Validity Evidence Supporting the Comunicación y Habilidades Interpersonales (CAI) Scale for Medical Spanish Communication and Interpersonal Skills Assessment

Academic Medicine - Tập 96 Số 11S - Trang S93-S102 - 2021
Pilar Ortega1,2, Nathaniel R. Moxon3,4, Anuj K. Chokshi5,4, Cristina Pérez-Cordón6, Yoon Soo Park7,8
1P. Ortega
2is clinical assistant professor, Departments of Medical Education and Emergency Medicine, University of Illinois College of Medicine, Chicago, Illinois; ORCID:.
3N.R. Moxon
4is a medical student, Northwestern University Feinberg School of Medicine, Chicago, Illinois.
5A.K. Chokshi
6is a language specialist, Language and Communication Training Unit, United Nations Headquarters, New York, New York.
7Y.S. Park
8is associate professor, Harvard Medical School, and director of health professions education research, Massachusetts General Hospital, Boston, Massachusetts; ORCID:.

Tóm tắt

Purpose While many schools teach medical Spanish to improve communication with the growing Spanish-speaking population, a standardized assessment methodology is lacking. This study evaluates validity evidence for a newly developed Spanish Communication and Interpersonal Skills (CIS) scale. Method The authors developed the Comunicación y Habilidades Interpersonales (CAI, pronounced /kī/) scale by culturally and linguistically adapting a 14-item validated English CIS scale. Sources of validity evidence were gathered targeting content, response process, internal structure, relations to other variables, and consequences. The CAI was administered as part of an objective structured clinical examination at 2 medical schools from April to June 2020. Results The authors mapped CAI items onto USMLE Step 2 CIS behavioral functions and medical Spanish learner competencies to examine content validity. The mean item difficulty and item discrimination estimates are 2.86 (SD = 0.34) and 0.81 (SD = 0.08), respectively, demonstrating good psychometric properties at the item level.

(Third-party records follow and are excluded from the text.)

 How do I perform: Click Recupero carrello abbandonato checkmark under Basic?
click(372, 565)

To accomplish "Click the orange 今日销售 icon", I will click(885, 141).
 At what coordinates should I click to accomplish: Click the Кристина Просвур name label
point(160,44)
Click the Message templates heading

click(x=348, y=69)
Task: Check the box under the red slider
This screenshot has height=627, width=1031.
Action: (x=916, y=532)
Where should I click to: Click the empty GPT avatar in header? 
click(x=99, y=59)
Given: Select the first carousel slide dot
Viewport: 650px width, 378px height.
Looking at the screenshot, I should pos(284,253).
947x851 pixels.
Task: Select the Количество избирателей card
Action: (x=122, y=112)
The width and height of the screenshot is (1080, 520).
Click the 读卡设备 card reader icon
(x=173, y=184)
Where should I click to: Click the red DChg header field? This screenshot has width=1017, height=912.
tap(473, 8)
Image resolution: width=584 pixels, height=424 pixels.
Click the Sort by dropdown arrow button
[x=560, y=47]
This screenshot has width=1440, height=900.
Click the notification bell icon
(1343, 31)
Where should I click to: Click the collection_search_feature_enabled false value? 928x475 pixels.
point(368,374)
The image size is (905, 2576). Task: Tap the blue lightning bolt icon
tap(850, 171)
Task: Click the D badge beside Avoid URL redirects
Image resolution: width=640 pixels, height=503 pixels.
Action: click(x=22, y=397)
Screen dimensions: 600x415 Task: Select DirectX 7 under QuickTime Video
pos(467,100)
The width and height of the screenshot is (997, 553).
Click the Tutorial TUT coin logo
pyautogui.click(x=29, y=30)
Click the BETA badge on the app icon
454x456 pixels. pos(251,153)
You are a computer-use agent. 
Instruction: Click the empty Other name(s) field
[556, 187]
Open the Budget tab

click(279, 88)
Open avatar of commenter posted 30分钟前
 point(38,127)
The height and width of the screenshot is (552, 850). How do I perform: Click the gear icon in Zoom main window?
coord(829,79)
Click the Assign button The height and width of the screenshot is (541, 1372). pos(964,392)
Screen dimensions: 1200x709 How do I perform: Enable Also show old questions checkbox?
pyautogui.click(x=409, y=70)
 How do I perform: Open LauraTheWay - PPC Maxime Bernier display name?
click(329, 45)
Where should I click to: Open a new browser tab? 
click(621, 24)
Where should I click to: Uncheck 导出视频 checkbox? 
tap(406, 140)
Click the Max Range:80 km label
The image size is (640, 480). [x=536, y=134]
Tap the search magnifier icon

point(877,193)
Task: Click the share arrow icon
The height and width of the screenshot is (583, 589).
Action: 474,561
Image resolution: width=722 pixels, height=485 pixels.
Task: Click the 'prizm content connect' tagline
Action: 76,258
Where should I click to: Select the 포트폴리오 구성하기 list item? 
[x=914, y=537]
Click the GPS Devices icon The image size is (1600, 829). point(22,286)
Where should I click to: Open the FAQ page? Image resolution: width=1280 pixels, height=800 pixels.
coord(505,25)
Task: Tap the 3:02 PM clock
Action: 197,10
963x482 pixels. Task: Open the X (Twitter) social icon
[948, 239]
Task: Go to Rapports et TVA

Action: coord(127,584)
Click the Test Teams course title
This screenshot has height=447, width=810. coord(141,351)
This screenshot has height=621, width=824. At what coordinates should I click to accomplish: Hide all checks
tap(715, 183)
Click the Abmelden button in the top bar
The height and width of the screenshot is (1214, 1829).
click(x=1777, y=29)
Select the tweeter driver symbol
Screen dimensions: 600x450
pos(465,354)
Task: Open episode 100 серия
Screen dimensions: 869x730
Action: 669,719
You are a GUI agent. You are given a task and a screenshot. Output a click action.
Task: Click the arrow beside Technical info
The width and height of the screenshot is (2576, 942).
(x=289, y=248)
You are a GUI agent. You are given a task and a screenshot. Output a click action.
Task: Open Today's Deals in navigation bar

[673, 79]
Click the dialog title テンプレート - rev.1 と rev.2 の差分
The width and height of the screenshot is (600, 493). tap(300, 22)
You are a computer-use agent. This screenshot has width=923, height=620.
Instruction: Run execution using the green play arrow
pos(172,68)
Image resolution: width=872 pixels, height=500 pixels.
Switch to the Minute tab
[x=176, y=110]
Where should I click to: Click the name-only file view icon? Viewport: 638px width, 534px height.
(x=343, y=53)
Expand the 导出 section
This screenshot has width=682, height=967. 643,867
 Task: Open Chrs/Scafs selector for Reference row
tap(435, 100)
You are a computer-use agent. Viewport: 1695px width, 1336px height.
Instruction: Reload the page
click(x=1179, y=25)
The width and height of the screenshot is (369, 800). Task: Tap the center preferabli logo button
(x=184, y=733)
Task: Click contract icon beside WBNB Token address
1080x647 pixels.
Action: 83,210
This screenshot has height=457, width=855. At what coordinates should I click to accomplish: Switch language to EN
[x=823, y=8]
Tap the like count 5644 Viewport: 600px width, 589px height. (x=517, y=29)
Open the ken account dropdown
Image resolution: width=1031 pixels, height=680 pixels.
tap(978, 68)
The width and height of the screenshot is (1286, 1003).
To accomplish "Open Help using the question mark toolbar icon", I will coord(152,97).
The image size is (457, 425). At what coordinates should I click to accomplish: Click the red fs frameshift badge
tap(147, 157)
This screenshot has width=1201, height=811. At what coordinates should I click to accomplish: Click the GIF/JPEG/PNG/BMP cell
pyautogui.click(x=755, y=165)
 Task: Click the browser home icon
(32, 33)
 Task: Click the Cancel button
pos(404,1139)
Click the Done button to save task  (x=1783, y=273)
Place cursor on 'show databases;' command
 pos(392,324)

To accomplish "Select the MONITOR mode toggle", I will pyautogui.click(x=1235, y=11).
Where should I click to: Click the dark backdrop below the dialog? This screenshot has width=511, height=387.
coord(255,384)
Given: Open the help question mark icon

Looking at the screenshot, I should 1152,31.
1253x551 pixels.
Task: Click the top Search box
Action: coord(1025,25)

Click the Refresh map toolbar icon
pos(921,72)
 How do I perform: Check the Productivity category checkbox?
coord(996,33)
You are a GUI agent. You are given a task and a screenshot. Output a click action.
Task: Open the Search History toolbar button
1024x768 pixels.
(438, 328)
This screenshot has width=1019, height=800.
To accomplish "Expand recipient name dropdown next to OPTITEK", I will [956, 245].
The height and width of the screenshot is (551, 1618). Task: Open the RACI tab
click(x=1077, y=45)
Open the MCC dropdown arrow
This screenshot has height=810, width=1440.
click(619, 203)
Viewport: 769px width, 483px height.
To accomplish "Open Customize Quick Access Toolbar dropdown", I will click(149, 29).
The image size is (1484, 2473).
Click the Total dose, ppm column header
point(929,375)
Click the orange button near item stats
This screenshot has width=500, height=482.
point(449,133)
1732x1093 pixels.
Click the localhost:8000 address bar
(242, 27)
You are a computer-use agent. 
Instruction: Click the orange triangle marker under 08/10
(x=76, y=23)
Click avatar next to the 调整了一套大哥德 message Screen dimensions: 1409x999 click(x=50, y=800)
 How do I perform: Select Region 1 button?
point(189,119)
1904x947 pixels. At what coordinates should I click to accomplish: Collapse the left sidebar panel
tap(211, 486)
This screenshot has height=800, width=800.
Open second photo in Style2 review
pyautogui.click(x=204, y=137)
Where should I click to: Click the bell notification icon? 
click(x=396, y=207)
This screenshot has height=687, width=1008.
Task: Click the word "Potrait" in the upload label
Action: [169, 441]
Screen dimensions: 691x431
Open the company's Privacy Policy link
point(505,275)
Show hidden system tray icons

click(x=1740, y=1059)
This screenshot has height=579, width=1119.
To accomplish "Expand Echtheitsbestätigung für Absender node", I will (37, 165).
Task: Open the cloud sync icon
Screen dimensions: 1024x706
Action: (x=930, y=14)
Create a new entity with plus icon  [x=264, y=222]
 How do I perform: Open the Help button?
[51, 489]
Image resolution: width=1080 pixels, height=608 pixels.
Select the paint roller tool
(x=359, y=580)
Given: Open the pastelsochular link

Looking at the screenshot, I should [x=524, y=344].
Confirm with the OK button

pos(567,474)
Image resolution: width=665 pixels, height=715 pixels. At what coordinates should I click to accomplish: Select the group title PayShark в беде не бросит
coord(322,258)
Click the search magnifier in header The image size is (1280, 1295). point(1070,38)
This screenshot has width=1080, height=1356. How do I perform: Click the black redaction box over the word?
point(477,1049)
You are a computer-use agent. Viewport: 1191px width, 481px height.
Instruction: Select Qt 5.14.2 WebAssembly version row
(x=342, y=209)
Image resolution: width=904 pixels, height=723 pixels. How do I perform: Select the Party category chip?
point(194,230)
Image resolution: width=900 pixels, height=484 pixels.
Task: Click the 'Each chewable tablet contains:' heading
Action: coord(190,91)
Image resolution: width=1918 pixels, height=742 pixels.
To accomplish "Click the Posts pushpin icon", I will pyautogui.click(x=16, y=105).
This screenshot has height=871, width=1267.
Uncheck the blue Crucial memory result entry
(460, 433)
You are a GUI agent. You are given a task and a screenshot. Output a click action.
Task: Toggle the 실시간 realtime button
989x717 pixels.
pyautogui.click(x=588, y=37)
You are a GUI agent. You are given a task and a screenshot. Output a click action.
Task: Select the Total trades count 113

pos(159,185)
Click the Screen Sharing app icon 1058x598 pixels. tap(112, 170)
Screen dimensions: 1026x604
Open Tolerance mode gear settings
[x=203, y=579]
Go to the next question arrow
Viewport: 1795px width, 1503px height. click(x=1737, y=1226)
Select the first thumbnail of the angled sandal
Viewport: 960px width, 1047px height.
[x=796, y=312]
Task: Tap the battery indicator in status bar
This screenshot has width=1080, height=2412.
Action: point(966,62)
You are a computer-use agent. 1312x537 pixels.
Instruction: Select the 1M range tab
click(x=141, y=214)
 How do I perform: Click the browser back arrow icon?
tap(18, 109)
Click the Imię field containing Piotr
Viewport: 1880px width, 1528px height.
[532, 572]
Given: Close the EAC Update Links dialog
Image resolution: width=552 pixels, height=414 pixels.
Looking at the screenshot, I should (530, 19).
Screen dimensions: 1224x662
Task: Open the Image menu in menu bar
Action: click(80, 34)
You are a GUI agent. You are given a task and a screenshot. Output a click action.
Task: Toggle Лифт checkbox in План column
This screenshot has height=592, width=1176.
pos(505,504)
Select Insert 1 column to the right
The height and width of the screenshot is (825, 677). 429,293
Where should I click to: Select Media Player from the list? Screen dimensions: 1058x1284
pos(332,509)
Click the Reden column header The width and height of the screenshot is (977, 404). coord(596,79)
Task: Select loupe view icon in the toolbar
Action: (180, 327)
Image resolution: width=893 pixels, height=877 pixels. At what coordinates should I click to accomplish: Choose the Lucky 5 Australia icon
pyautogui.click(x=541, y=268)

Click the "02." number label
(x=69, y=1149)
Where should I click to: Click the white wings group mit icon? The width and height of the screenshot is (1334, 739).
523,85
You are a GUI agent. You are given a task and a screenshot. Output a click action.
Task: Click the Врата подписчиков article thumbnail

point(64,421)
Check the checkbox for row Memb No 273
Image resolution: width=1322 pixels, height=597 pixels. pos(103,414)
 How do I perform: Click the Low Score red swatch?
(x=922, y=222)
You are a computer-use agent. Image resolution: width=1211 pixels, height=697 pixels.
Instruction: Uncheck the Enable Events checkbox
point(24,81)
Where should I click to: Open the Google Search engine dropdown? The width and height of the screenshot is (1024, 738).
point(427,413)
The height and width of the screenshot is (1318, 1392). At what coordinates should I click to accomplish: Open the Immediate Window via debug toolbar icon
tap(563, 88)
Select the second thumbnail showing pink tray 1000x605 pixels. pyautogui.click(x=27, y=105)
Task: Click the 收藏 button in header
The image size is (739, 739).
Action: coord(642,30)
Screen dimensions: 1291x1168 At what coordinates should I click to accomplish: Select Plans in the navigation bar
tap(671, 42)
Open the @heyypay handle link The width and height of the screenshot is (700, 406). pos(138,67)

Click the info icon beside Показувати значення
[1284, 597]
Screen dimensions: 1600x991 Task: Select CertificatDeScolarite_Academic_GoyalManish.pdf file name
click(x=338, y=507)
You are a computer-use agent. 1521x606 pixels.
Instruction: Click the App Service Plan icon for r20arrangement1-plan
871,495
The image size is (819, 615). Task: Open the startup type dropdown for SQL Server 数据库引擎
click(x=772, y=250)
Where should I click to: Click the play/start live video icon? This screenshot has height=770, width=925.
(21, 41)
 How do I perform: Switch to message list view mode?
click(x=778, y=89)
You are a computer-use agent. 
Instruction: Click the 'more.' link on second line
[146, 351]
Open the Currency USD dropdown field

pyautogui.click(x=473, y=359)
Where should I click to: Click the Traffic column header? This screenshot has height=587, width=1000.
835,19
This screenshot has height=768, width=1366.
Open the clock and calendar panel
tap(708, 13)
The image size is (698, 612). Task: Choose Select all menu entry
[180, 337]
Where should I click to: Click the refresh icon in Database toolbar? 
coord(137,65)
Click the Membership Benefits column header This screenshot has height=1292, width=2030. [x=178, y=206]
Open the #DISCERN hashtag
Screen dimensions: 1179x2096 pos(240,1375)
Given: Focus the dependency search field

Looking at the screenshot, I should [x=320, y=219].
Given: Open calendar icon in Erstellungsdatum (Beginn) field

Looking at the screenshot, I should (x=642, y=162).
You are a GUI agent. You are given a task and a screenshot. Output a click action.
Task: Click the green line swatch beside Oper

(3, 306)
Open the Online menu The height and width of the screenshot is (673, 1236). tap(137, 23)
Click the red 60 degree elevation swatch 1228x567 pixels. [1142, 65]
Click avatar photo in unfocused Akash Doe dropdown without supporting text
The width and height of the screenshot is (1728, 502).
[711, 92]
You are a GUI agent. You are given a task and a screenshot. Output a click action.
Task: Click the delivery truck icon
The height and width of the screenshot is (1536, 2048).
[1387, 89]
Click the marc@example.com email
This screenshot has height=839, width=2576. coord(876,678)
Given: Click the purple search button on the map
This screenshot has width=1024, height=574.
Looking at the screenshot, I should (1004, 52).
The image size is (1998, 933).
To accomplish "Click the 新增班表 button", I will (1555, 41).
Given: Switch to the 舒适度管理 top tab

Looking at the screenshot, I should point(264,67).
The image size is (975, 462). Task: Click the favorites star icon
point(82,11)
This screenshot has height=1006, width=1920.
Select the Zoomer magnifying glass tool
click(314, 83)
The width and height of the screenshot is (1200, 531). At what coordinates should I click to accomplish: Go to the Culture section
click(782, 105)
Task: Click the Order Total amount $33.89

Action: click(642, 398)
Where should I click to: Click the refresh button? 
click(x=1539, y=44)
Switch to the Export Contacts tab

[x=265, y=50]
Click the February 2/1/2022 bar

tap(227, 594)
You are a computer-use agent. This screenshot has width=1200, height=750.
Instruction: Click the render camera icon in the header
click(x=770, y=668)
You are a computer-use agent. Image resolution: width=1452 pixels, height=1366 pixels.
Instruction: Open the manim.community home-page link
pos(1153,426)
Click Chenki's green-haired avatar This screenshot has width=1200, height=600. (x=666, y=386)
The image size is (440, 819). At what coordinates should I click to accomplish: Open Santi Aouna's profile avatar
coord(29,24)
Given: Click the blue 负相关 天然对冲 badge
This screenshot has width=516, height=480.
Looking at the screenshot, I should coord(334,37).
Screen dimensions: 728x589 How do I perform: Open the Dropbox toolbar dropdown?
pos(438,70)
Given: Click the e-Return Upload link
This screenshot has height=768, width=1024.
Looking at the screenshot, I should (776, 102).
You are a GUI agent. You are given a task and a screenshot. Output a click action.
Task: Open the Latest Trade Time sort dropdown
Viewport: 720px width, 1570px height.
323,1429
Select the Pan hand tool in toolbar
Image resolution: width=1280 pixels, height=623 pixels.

Internal-consistency reliability for a single case was 0.96. Learner variance accounted for 12% of total variance, demonstrating ability to differentiate higher and lower performing learners; the person–case interaction accounted for 44% of total variance, indicating strong case specificity. Conclusions The CAI has higher case specificity than previously reported in English, suggesting that the nuanced contextual elements of individual cases may matter even more when learners are using limited language skills. Implementing the CAI more widely may promote inclusion of patient-centered communication skills as part of curricular content and activities. This study’s validity evidence may inform the development of a future medical Spanish certification examination.